From 9002c7fb6e4cb420525875509ae1a26c51518c7e Mon Sep 17 00:00:00 2001
From: Jessica Ikechukwu <Jessica.Ikechukwu@uwe.ac.uk>
Date: Fri, 27 Mar 2026 11:27:49 +0000
Subject: [PATCH 29/29] Refactor test_initial.py and improve documentation

Refactor tests and update docstrings for clarity.

Signed-off-by: Jessica Ikechukwu <Jessica.Ikechukwu@uwe.ac.uk>
---
 test/test_initial.py | 519 +++++++++++--------------------------------
 1 file changed, 124 insertions(+), 395 deletions(-)

diff --git a/test/test_initial.py b/test/test_initial.py
index 0cc52dd9..a9af6cbc 100644
--- a/test/test_initial.py
+++ b/test/test_initial.py
@@ -11,12 +11,9 @@
 import statsmodels.api as sm
 
 from acro import ACRO, acro_tables, add_constant, add_to_acro, record, utils
-from acro.acro_regression import _get_endog_exog_variables, _get_formula_variables
 from acro.acro_tables import _rounded_survival_table, crosstab_with_totals
 from acro.record import Records, load_records
 
-# pylint: disable=redefined-outer-name,too-many-lines
-
 PATH: str = "RES_PYTEST"
 
 
@@ -50,7 +47,7 @@ def test_add_backticks():
 
 
 def test_crosstab_with_spaces_in_variable_names(data, acro):
-    """Test crosstab with spaces in column names."""
+    """Test crosstab with spaces in column names (Issue #305)."""
     # Create a test dataframe with a column name containing spaces
     test_data = data.copy()
     test_data["grant type with spaces"] = test_data["grant_type"]
@@ -556,14 +553,10 @@ def test_add_to_acro(data, monkeypatch):
     src_path = "test_add_to_acro"
     dest_path = "sdc_results"
     file_path = "crosstab.pkl"
-    # ensure a clean state before setup
-    if os.path.exists(src_path):
-        shutil.rmtree(src_path)
-    if os.path.exists(dest_path):
-        shutil.rmtree(dest_path)
-    table.to_pickle(file_path)
-    os.mkdir(src_path)
-    shutil.move(file_path, src_path, copy_function=shutil.copytree)
+    if not os.path.exists(src_path):  # pragma no cover
+        table.to_pickle(file_path)
+        os.mkdir(src_path)
+        shutil.move(file_path, src_path, copy_function=shutil.copytree)
     # add exception to the output
     exception = ["I want it"]
     monkeypatch.setattr("builtins.input", lambda _: exception.pop(0))
@@ -571,8 +564,6 @@ def test_add_to_acro(data, monkeypatch):
     add_to_acro(src_path, dest_path)
     assert "results.json" in os.listdir(dest_path)
     assert "crosstab.pkl" in os.listdir(dest_path)
-    shutil.rmtree(src_path)
-    shutil.rmtree(dest_path)
 
 
 def test_prettify_tablestring(data):
@@ -1212,10 +1203,9 @@ def test_finalise_non_interactive(data):
 
 
 def test_finalise_interactive(data):
-    """Test finalise_interactive.

[Provided material]:
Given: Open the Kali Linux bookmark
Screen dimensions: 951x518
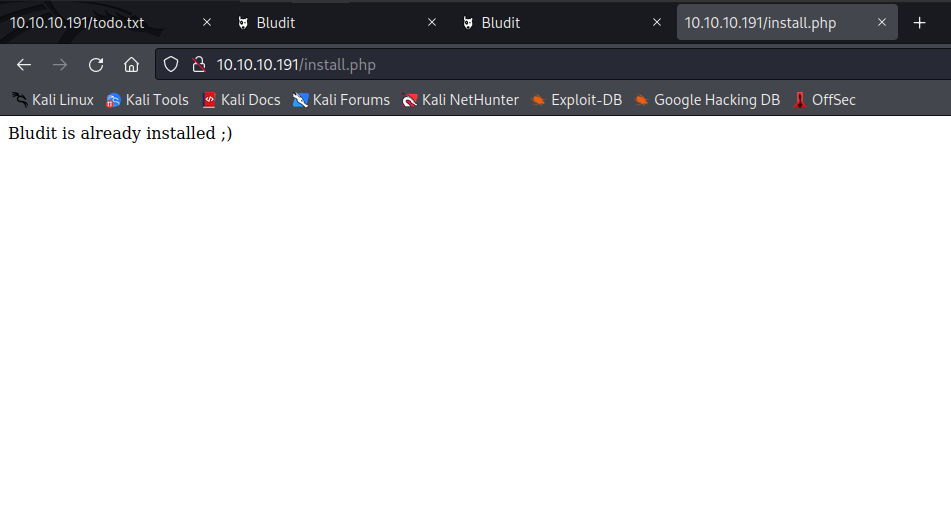Looking at the screenshot, I should (53, 100).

[What you need to do]:
1 – According to the patch, how many insertions and deletions does it make to test_initial.py?
2 – Continue the patch to test_initial.py from the point where it stops.

[Results of the tasks]:
1 – 124 insertions and 395 deletions.

2 –
+    """Test interactive version of finalising acro.
 
-    Test that interactive version of finalising acro
-    leaves exceptions as they should be disclosive table.
+    Leaves exceptions as they should be disclosive table.
     """
     acro = ACRO(suppress=False)
     _ = acro.crosstab(data.year, data.grant_type)
@@ -1322,395 +1312,134 @@ def test_toggle_suppression():
     assert not acro.suppress
 
 
-def test_summary_csv_created_with_json(data, acro):
-    """Test that DO_NOT_RELEASE_session_summary.csv is created when finalising to JSON."""
-    _ = acro.crosstab(data.year, data.grant_type)
-    acro.add_exception("output_0", "Let me have it")
-    acro.finalise(PATH, "json")
-    summary_path = os.path.normpath(f"{PATH}/DO_NOT_RELEASE_session_summary.csv")
-    assert os.path.exists(summary_path), (
-        "DO_NOT_RELEASE_session_summary.csv was not created"
-    )
-    summary_df = pd.read_csv(summary_path)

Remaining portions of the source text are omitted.